● **TASK STATEMENT**
For this exercise, print all of the entries exactly as given.

#####

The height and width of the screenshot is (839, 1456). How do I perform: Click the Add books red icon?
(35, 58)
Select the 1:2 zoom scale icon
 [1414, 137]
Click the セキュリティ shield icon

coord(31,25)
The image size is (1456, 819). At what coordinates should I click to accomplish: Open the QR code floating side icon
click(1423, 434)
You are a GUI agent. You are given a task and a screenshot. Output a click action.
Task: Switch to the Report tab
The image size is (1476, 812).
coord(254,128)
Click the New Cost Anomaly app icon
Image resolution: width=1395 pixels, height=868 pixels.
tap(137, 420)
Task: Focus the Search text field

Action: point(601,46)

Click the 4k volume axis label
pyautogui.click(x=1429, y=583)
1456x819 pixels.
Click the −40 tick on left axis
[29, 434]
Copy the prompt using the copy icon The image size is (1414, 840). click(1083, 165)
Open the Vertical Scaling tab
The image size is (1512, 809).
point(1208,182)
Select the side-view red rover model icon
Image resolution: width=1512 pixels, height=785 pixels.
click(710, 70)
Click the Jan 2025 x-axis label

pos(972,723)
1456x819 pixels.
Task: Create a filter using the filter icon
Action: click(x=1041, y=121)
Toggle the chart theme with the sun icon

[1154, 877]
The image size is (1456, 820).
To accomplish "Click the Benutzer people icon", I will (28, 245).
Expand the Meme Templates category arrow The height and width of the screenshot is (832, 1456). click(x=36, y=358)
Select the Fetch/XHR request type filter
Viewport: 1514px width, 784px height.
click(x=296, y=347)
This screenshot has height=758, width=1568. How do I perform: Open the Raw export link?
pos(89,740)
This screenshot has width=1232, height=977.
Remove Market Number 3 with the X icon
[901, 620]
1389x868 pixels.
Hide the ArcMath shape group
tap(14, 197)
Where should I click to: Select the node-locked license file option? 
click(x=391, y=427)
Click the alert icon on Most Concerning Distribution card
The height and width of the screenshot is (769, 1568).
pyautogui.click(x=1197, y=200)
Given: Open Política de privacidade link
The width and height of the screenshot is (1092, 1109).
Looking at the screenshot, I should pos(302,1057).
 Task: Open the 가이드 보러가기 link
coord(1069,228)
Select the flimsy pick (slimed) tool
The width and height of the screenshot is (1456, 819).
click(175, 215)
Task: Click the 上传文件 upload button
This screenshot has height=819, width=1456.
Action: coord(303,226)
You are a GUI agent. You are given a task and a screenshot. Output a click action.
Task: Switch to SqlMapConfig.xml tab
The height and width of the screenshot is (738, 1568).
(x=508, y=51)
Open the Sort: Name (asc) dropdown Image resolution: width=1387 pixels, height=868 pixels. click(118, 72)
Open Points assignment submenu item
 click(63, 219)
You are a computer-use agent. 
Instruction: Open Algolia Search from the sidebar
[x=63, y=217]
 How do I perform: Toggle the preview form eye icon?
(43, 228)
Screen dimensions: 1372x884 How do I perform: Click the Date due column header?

#####

● **RESULT OF THIS EXERCISE**
The height and width of the screenshot is (839, 1456). How do I perform: Click the Add books red icon?
(35, 58)
Select the 1:2 zoom scale icon
 [1414, 137]
Click the セキュリティ shield icon

coord(31,25)
The image size is (1456, 819). At what coordinates should I click to accomplish: Open the QR code floating side icon
click(1423, 434)
You are a GUI agent. You are given a task and a screenshot. Output a click action.
Task: Switch to the Report tab
The image size is (1476, 812).
coord(254,128)
Click the New Cost Anomaly app icon
Image resolution: width=1395 pixels, height=868 pixels.
tap(137, 420)
Task: Focus the Search text field

Action: point(601,46)

Click the 4k volume axis label
pyautogui.click(x=1429, y=583)
1456x819 pixels.
Click the −40 tick on left axis
[29, 434]
Copy the prompt using the copy icon The image size is (1414, 840). click(1083, 165)
Open the Vertical Scaling tab
The image size is (1512, 809).
point(1208,182)
Select the side-view red rover model icon
Image resolution: width=1512 pixels, height=785 pixels.
click(710, 70)
Click the Jan 2025 x-axis label

pos(972,723)
1456x819 pixels.
Task: Create a filter using the filter icon
Action: click(x=1041, y=121)
Toggle the chart theme with the sun icon

[1154, 877]
The image size is (1456, 820).
To accomplish "Click the Benutzer people icon", I will (28, 245).
Expand the Meme Templates category arrow The height and width of the screenshot is (832, 1456). click(x=36, y=358)
Select the Fetch/XHR request type filter
Viewport: 1514px width, 784px height.
click(x=296, y=347)
This screenshot has height=758, width=1568. How do I perform: Open the Raw export link?
pos(89,740)
This screenshot has width=1232, height=977.
Remove Market Number 3 with the X icon
[901, 620]
1389x868 pixels.
Hide the ArcMath shape group
tap(14, 197)
Where should I click to: Select the node-locked license file option? 
click(x=391, y=427)
Click the alert icon on Most Concerning Distribution card
The height and width of the screenshot is (769, 1568).
pyautogui.click(x=1197, y=200)
Given: Open Política de privacidade link
The width and height of the screenshot is (1092, 1109).
Looking at the screenshot, I should pos(302,1057).
 Task: Open the 가이드 보러가기 link
coord(1069,228)
Select the flimsy pick (slimed) tool
The width and height of the screenshot is (1456, 819).
click(175, 215)
Task: Click the 上传文件 upload button
This screenshot has height=819, width=1456.
Action: coord(303,226)
You are a GUI agent. You are given a task and a screenshot. Output a click action.
Task: Switch to SqlMapConfig.xml tab
The height and width of the screenshot is (738, 1568).
(x=508, y=51)
Open the Sort: Name (asc) dropdown Image resolution: width=1387 pixels, height=868 pixels. click(118, 72)
Open Points assignment submenu item
 click(63, 219)
You are a computer-use agent. 
Instruction: Open Algolia Search from the sidebar
[x=63, y=217]
 How do I perform: Toggle the preview form eye icon?
(43, 228)
Screen dimensions: 1372x884 How do I perform: Click the Date due column header?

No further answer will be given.